**Exercise details**
The answer must be the full listing, repeated exactly.
Content starts
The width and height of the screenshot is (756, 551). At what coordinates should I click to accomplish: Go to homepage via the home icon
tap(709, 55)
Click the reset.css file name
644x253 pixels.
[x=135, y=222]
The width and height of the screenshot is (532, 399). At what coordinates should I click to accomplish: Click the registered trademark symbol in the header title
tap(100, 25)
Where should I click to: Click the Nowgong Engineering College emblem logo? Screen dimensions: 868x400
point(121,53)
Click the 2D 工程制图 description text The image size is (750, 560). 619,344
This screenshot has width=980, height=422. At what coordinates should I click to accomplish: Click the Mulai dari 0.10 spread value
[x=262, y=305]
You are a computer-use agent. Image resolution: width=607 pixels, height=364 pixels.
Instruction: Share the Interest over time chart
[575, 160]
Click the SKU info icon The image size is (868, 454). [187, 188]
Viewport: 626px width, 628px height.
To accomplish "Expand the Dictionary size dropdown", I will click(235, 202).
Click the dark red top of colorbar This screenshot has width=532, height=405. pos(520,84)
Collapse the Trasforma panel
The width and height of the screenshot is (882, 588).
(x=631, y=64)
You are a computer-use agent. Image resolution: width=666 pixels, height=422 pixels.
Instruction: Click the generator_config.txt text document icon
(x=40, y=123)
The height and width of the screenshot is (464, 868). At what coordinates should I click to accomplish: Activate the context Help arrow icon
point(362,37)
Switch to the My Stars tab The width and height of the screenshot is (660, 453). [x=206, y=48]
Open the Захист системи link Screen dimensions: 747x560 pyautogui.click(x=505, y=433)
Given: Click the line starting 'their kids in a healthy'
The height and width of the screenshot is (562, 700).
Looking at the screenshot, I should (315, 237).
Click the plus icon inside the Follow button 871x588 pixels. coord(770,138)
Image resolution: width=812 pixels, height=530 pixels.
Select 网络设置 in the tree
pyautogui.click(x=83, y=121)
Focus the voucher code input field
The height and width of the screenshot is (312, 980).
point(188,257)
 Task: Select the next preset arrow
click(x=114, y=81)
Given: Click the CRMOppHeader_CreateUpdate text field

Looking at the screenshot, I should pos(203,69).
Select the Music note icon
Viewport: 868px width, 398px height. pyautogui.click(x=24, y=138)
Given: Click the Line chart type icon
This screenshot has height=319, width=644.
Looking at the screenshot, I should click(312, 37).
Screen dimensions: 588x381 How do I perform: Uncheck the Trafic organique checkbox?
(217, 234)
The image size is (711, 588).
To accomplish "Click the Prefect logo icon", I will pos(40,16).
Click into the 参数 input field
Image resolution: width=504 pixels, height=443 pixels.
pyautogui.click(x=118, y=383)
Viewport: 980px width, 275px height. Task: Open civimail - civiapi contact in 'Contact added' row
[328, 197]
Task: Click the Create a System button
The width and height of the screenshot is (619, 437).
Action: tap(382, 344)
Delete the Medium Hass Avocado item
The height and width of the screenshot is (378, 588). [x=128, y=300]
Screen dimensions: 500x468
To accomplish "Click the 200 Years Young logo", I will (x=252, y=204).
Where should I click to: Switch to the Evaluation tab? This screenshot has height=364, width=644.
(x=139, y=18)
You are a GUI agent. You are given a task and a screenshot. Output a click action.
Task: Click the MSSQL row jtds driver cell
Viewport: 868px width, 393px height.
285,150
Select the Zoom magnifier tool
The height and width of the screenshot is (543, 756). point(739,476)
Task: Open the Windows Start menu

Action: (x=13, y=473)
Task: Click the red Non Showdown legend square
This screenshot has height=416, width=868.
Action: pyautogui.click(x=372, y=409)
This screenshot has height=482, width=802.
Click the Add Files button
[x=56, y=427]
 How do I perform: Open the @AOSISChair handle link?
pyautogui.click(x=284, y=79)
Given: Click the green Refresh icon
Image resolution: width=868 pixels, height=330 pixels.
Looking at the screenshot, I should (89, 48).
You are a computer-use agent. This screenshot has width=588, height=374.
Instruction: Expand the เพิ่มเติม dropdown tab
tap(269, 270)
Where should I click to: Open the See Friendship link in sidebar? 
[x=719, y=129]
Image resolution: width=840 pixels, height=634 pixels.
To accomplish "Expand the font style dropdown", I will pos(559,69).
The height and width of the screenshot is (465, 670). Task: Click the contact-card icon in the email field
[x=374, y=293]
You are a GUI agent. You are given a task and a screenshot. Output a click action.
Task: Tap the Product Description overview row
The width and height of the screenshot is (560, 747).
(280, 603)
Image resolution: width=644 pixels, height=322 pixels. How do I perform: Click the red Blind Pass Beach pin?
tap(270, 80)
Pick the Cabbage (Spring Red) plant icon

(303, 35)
Content ends
**Result of the task**
The width and height of the screenshot is (756, 551). At what coordinates should I click to accomplish: Go to homepage via the home icon
tap(709, 55)
Click the reset.css file name
644x253 pixels.
[x=135, y=222]
The width and height of the screenshot is (532, 399). At what coordinates should I click to accomplish: Click the registered trademark symbol in the header title
tap(100, 25)
Where should I click to: Click the Nowgong Engineering College emblem logo? Screen dimensions: 868x400
point(121,53)
Click the 2D 工程制图 description text The image size is (750, 560). 619,344
This screenshot has width=980, height=422. At what coordinates should I click to accomplish: Click the Mulai dari 0.10 spread value
[x=262, y=305]
You are a computer-use agent. Image resolution: width=607 pixels, height=364 pixels.
Instruction: Share the Interest over time chart
[575, 160]
Click the SKU info icon The image size is (868, 454). [187, 188]
Viewport: 626px width, 628px height.
To accomplish "Expand the Dictionary size dropdown", I will click(235, 202).
Click the dark red top of colorbar This screenshot has width=532, height=405. pos(520,84)
Collapse the Trasforma panel
The width and height of the screenshot is (882, 588).
(x=631, y=64)
You are a computer-use agent. Image resolution: width=666 pixels, height=422 pixels.
Instruction: Click the generator_config.txt text document icon
(x=40, y=123)
The height and width of the screenshot is (464, 868). At what coordinates should I click to accomplish: Activate the context Help arrow icon
point(362,37)
Switch to the My Stars tab The width and height of the screenshot is (660, 453). [x=206, y=48]
Open the Захист системи link Screen dimensions: 747x560 pyautogui.click(x=505, y=433)
Given: Click the line starting 'their kids in a healthy'
The height and width of the screenshot is (562, 700).
Looking at the screenshot, I should (315, 237).
Click the plus icon inside the Follow button 871x588 pixels. coord(770,138)
Image resolution: width=812 pixels, height=530 pixels.
Select 网络设置 in the tree
pyautogui.click(x=83, y=121)
Focus the voucher code input field
The height and width of the screenshot is (312, 980).
point(188,257)
 Task: Select the next preset arrow
click(x=114, y=81)
Given: Click the CRMOppHeader_CreateUpdate text field

Looking at the screenshot, I should pos(203,69).
Select the Music note icon
Viewport: 868px width, 398px height. pyautogui.click(x=24, y=138)
Given: Click the Line chart type icon
This screenshot has height=319, width=644.
Looking at the screenshot, I should click(312, 37).
Screen dimensions: 588x381 How do I perform: Uncheck the Trafic organique checkbox?
(217, 234)
The image size is (711, 588).
To accomplish "Click the Prefect logo icon", I will pos(40,16).
Click into the 参数 input field
Image resolution: width=504 pixels, height=443 pixels.
pyautogui.click(x=118, y=383)
Viewport: 980px width, 275px height. Task: Open civimail - civiapi contact in 'Contact added' row
[328, 197]
Task: Click the Create a System button
The width and height of the screenshot is (619, 437).
Action: tap(382, 344)
Delete the Medium Hass Avocado item
The height and width of the screenshot is (378, 588). [x=128, y=300]
Screen dimensions: 500x468
To accomplish "Click the 200 Years Young logo", I will (x=252, y=204).
Where should I click to: Switch to the Evaluation tab? This screenshot has height=364, width=644.
(x=139, y=18)
You are a GUI agent. You are given a task and a screenshot. Output a click action.
Task: Click the MSSQL row jtds driver cell
Viewport: 868px width, 393px height.
285,150
Select the Zoom magnifier tool
The height and width of the screenshot is (543, 756). point(739,476)
Task: Open the Windows Start menu

Action: (x=13, y=473)
Task: Click the red Non Showdown legend square
This screenshot has height=416, width=868.
Action: pyautogui.click(x=372, y=409)
This screenshot has height=482, width=802.
Click the Add Files button
[x=56, y=427]
 How do I perform: Open the @AOSISChair handle link?
pyautogui.click(x=284, y=79)
Given: Click the green Refresh icon
Image resolution: width=868 pixels, height=330 pixels.
Looking at the screenshot, I should (89, 48).
You are a computer-use agent. This screenshot has width=588, height=374.
Instruction: Expand the เพิ่มเติม dropdown tab
tap(269, 270)
Where should I click to: Open the See Friendship link in sidebar? 
[x=719, y=129]
Image resolution: width=840 pixels, height=634 pixels.
To accomplish "Expand the font style dropdown", I will pos(559,69).
The height and width of the screenshot is (465, 670). Task: Click the contact-card icon in the email field
[x=374, y=293]
You are a GUI agent. You are given a task and a screenshot. Output a click action.
Task: Tap the Product Description overview row
The width and height of the screenshot is (560, 747).
(280, 603)
Image resolution: width=644 pixels, height=322 pixels. How do I perform: Click the red Blind Pass Beach pin?
tap(270, 80)
Pick the Cabbage (Spring Red) plant icon

(303, 35)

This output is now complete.